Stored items
%%
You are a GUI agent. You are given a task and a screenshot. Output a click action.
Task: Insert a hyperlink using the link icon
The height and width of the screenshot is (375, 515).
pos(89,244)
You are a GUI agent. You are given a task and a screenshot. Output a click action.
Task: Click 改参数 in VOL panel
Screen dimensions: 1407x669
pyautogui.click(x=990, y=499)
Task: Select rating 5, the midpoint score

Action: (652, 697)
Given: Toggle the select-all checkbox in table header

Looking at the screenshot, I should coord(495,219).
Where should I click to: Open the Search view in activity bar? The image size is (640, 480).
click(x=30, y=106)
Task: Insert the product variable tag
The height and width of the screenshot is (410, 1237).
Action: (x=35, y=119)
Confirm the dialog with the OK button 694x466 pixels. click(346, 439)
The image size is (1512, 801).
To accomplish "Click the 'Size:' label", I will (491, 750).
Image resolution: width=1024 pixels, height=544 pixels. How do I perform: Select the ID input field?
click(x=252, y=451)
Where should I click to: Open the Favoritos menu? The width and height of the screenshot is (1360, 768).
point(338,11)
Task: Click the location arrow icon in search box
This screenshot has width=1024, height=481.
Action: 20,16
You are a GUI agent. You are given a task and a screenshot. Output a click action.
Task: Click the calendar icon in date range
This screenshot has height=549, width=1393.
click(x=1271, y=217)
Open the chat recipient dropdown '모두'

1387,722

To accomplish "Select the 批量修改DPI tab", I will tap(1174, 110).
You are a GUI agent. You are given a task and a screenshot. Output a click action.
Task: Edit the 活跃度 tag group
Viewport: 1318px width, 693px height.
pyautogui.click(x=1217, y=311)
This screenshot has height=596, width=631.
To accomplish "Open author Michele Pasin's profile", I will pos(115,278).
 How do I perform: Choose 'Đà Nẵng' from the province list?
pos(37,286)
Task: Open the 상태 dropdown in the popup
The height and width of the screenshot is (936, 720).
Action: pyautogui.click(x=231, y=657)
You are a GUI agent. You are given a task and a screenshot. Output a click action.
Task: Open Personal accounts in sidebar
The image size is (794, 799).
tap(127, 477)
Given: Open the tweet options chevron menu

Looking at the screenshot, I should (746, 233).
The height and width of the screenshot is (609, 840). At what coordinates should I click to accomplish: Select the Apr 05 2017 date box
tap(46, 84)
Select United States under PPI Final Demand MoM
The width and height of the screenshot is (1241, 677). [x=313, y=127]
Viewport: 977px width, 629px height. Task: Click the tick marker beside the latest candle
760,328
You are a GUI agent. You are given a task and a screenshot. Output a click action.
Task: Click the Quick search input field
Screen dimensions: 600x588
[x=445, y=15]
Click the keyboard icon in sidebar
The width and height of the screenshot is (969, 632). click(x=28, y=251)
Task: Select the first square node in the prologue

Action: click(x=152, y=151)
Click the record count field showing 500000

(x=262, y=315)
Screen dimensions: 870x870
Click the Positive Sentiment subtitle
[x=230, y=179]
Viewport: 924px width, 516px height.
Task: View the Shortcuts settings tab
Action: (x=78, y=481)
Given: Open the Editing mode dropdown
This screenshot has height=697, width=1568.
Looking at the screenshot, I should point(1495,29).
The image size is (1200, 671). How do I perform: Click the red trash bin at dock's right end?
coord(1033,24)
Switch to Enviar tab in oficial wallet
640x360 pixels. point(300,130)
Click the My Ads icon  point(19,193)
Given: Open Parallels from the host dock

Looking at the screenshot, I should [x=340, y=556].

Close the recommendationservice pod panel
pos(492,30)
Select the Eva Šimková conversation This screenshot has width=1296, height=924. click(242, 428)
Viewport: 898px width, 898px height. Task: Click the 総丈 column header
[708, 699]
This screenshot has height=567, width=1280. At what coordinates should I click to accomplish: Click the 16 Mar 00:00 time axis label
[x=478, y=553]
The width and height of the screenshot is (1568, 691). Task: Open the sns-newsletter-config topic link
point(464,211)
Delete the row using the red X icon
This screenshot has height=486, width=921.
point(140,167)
%%
**Your goal**
Look above for the line with "Task: Insert a hyperlink using the link icon" and the line with "Task: Click the location"; transcribe both and all lines in between, exactly, and nothing else.

**Task output**
Task: Insert a hyperlink using the link icon
The height and width of the screenshot is (375, 515).
pos(89,244)
You are a GUI agent. You are given a task and a screenshot. Output a click action.
Task: Click 改参数 in VOL panel
Screen dimensions: 1407x669
pyautogui.click(x=990, y=499)
Task: Select rating 5, the midpoint score

Action: (652, 697)
Given: Toggle the select-all checkbox in table header

Looking at the screenshot, I should coord(495,219).
Where should I click to: Open the Search view in activity bar? The image size is (640, 480).
click(x=30, y=106)
Task: Insert the product variable tag
The height and width of the screenshot is (410, 1237).
Action: (x=35, y=119)
Confirm the dialog with the OK button 694x466 pixels. click(346, 439)
The image size is (1512, 801).
To accomplish "Click the 'Size:' label", I will (491, 750).
Image resolution: width=1024 pixels, height=544 pixels. How do I perform: Select the ID input field?
click(x=252, y=451)
Where should I click to: Open the Favoritos menu? The width and height of the screenshot is (1360, 768).
point(338,11)
Task: Click the location arrow icon in search box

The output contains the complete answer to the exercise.